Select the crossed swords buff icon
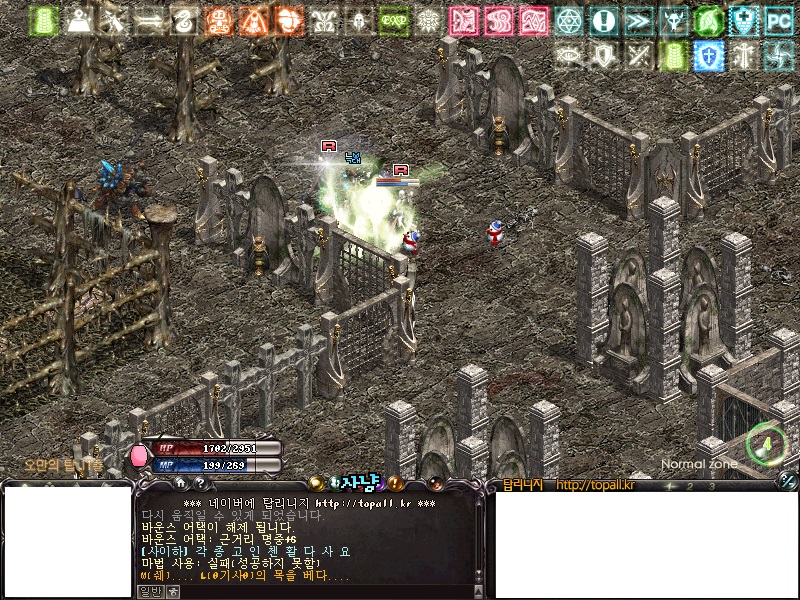 pyautogui.click(x=639, y=55)
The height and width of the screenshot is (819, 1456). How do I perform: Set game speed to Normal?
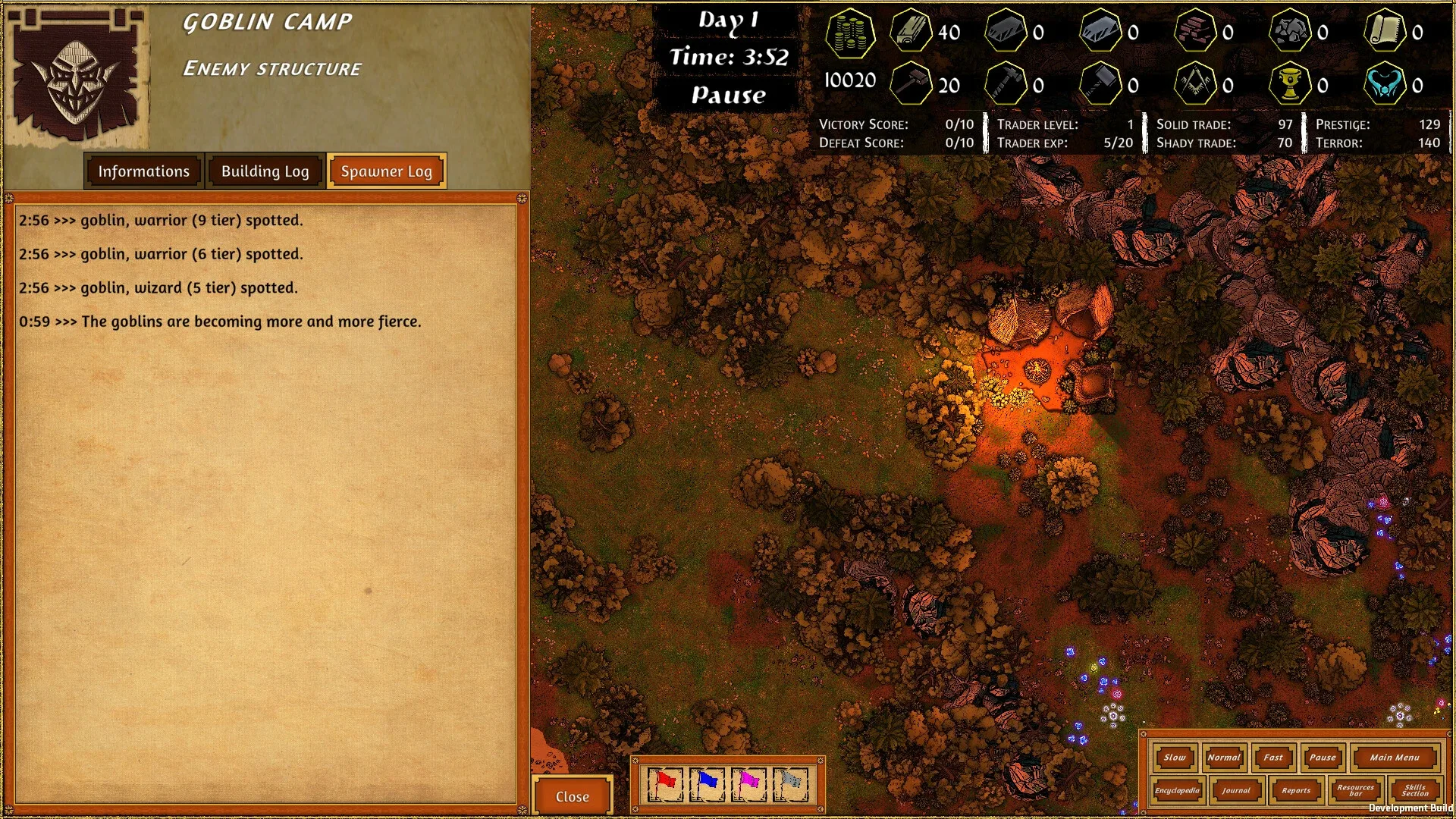point(1223,757)
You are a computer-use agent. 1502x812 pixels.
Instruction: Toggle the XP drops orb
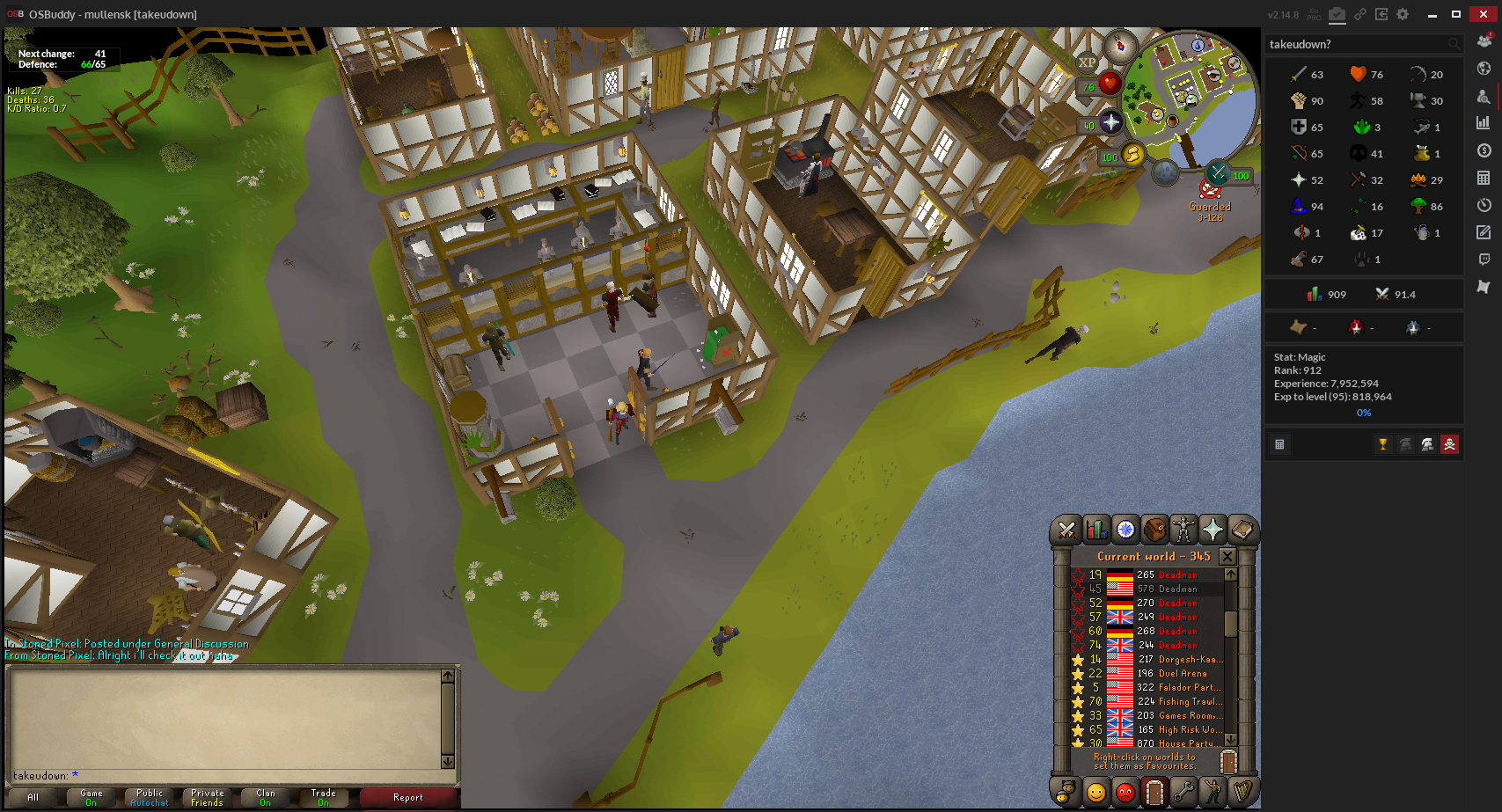(1087, 62)
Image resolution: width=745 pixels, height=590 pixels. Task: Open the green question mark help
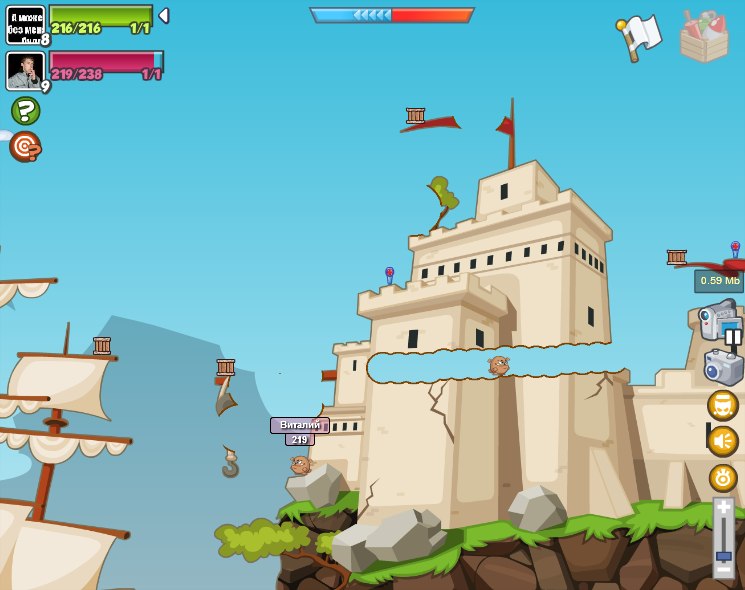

————

Write out every line of the data above verbatim, omitting the pictures.

Answer to the exercise:
Select the crossed swords buff icon
 pyautogui.click(x=639, y=55)
The height and width of the screenshot is (819, 1456). How do I perform: Set game speed to Normal?
point(1223,757)
You are a computer-use agent. 1502x812 pixels.
Instruction: Toggle the XP drops orb
(1087, 62)
Image resolution: width=745 pixels, height=590 pixels. Task: Open the green question mark help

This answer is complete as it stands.